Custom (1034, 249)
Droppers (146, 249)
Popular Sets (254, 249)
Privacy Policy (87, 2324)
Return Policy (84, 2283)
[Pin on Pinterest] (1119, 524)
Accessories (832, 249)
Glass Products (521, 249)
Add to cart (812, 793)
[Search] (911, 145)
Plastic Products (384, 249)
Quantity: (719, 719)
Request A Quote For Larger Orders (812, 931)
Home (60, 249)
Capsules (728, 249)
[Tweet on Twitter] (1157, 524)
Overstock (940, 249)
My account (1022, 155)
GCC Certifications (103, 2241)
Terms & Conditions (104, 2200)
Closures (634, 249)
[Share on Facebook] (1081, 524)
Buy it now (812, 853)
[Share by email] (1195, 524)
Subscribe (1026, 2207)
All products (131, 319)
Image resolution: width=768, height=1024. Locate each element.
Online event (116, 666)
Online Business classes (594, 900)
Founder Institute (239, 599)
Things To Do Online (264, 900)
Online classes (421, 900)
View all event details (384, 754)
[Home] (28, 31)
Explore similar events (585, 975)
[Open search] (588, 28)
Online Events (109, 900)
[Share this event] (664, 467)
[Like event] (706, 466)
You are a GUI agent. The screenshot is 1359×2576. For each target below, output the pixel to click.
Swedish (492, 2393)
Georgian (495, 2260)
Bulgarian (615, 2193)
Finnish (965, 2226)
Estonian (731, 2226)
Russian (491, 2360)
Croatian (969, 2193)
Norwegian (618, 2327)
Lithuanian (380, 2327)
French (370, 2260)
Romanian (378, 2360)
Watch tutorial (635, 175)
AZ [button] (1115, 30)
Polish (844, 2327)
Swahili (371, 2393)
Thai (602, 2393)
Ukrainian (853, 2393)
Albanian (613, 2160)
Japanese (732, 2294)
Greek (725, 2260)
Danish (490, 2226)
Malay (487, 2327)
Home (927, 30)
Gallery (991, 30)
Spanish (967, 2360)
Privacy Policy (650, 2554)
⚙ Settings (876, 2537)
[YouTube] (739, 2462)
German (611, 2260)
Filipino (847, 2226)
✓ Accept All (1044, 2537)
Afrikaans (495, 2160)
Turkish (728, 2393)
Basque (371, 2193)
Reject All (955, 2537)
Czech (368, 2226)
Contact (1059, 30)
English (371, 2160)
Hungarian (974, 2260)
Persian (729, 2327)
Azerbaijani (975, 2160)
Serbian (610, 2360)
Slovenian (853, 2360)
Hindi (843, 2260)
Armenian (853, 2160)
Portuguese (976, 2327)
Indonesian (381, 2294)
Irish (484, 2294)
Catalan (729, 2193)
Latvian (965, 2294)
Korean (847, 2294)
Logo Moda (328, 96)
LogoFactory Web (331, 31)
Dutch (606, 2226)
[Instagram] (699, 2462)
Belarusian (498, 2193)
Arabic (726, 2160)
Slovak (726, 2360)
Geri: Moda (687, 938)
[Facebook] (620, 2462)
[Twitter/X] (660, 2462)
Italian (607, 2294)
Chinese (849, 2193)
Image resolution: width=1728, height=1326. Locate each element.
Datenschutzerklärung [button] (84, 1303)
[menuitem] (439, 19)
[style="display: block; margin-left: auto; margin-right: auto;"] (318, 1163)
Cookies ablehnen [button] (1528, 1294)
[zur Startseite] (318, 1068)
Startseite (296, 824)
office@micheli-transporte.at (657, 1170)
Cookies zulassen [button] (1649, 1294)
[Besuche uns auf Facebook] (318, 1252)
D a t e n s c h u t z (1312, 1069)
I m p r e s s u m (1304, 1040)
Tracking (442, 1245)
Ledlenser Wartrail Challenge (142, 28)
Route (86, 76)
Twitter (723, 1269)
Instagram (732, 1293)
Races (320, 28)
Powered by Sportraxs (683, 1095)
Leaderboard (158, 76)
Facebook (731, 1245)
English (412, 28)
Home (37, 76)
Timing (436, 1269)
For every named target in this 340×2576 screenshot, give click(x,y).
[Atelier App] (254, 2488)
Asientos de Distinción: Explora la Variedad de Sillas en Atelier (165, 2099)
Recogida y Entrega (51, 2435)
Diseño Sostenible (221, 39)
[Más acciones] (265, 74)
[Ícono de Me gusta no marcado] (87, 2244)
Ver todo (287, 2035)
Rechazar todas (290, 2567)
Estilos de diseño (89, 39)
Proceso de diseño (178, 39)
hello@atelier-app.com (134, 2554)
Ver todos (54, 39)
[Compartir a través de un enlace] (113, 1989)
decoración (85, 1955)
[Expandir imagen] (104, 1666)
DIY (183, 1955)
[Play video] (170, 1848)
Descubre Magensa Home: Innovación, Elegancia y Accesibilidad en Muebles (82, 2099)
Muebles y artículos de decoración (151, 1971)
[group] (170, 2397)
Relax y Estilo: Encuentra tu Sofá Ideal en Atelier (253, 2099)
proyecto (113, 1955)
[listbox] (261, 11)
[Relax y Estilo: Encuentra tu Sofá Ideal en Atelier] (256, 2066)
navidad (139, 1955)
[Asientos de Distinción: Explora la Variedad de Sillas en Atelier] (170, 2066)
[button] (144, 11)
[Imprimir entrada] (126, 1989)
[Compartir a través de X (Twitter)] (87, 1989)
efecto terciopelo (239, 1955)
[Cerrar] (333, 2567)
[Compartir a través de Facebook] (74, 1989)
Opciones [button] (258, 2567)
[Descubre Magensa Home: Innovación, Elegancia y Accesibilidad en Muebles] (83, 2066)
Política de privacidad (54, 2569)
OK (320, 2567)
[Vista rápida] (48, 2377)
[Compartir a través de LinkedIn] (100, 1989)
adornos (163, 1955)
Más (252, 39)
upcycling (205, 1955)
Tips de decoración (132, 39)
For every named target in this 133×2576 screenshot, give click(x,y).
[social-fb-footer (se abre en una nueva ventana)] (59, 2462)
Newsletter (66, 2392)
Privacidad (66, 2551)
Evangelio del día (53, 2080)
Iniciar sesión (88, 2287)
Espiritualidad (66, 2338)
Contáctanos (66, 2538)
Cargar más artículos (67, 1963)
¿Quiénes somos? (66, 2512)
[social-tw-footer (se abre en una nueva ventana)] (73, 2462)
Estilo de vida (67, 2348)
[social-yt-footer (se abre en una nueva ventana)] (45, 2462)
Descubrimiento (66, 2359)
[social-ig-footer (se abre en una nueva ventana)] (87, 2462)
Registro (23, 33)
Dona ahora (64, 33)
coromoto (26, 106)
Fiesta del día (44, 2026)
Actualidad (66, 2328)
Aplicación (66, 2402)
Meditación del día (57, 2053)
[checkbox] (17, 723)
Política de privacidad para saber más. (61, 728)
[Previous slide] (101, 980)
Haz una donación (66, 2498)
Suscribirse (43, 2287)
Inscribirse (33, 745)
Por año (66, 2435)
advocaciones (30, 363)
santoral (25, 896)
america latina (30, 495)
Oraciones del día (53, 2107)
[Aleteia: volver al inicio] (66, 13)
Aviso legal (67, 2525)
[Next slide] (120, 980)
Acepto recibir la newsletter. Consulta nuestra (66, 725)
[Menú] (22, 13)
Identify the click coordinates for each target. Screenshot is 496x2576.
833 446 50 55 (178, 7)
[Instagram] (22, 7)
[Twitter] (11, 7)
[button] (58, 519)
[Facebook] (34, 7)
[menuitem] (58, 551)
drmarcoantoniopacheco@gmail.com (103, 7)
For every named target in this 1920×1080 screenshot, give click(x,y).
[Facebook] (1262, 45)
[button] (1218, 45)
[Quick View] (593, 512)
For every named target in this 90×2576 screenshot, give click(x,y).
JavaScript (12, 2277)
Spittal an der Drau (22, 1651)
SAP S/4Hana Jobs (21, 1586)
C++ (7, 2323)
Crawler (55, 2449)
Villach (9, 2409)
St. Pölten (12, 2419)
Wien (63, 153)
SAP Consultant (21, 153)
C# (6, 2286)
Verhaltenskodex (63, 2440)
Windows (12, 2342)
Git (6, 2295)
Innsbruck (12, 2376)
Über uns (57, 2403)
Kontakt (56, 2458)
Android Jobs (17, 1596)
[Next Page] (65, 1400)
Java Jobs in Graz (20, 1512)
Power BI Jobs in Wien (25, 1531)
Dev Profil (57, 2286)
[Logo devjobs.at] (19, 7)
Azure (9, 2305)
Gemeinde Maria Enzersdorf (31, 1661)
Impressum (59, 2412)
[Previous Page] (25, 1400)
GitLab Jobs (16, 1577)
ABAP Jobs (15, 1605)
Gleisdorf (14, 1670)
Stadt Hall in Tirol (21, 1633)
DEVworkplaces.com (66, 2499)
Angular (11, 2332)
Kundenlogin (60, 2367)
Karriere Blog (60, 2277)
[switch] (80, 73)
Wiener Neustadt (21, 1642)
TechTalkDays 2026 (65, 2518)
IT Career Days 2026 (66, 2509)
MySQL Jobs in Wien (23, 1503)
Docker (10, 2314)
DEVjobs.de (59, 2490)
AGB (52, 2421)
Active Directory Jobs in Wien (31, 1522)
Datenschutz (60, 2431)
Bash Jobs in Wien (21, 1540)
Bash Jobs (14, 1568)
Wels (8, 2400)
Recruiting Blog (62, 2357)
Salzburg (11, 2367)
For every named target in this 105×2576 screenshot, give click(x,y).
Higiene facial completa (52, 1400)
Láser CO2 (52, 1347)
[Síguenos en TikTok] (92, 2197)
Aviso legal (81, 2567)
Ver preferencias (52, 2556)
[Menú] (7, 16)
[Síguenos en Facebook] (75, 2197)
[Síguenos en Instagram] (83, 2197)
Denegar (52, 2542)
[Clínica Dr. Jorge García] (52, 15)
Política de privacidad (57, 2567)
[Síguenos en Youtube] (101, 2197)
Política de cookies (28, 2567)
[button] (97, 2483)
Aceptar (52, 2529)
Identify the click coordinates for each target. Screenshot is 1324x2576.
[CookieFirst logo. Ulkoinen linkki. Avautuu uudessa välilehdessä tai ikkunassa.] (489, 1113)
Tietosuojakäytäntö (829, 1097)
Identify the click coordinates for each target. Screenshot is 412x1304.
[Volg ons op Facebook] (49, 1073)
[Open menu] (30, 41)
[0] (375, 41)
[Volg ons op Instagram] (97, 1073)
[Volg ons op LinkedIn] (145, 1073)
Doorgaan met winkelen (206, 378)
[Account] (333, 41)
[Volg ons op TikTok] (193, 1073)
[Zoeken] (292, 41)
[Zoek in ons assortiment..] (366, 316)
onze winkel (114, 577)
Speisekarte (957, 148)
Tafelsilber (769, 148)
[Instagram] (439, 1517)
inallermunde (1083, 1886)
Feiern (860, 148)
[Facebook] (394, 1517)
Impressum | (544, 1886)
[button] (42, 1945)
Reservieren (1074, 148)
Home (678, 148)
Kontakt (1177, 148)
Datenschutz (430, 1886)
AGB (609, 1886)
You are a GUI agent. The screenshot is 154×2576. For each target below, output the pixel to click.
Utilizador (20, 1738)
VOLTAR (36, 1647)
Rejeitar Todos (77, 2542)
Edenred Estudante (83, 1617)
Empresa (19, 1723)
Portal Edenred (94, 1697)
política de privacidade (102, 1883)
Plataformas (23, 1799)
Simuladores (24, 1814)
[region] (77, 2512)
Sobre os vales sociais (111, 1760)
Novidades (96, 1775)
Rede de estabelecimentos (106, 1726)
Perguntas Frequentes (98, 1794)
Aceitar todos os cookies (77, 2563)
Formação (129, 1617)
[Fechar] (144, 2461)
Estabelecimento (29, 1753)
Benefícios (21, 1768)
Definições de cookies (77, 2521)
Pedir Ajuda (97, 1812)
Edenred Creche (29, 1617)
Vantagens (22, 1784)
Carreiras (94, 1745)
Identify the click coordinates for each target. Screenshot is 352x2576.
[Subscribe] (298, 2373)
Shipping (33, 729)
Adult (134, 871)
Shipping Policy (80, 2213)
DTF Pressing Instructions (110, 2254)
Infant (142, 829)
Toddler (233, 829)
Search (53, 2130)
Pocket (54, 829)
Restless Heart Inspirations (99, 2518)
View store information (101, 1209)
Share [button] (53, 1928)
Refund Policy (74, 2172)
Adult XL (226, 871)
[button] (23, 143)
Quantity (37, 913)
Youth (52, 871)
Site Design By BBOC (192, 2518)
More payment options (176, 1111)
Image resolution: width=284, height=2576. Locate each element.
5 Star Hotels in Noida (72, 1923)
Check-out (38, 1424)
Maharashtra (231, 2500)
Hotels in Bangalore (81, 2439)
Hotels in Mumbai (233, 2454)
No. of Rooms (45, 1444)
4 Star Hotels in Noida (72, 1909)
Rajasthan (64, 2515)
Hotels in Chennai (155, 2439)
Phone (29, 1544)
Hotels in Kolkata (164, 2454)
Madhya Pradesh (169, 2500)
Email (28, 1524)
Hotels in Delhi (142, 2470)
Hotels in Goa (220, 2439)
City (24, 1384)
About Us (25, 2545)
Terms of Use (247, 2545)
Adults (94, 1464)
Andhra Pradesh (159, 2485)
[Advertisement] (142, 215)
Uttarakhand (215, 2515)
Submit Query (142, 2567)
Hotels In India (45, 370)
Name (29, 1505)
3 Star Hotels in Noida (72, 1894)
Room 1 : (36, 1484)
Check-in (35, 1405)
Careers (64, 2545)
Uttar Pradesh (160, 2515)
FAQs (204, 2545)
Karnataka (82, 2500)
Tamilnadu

********

**Exercise directions**. In how many lines of the material does the word "Facebook" appear? Respond with the number only.

**Solution to this problem**. 10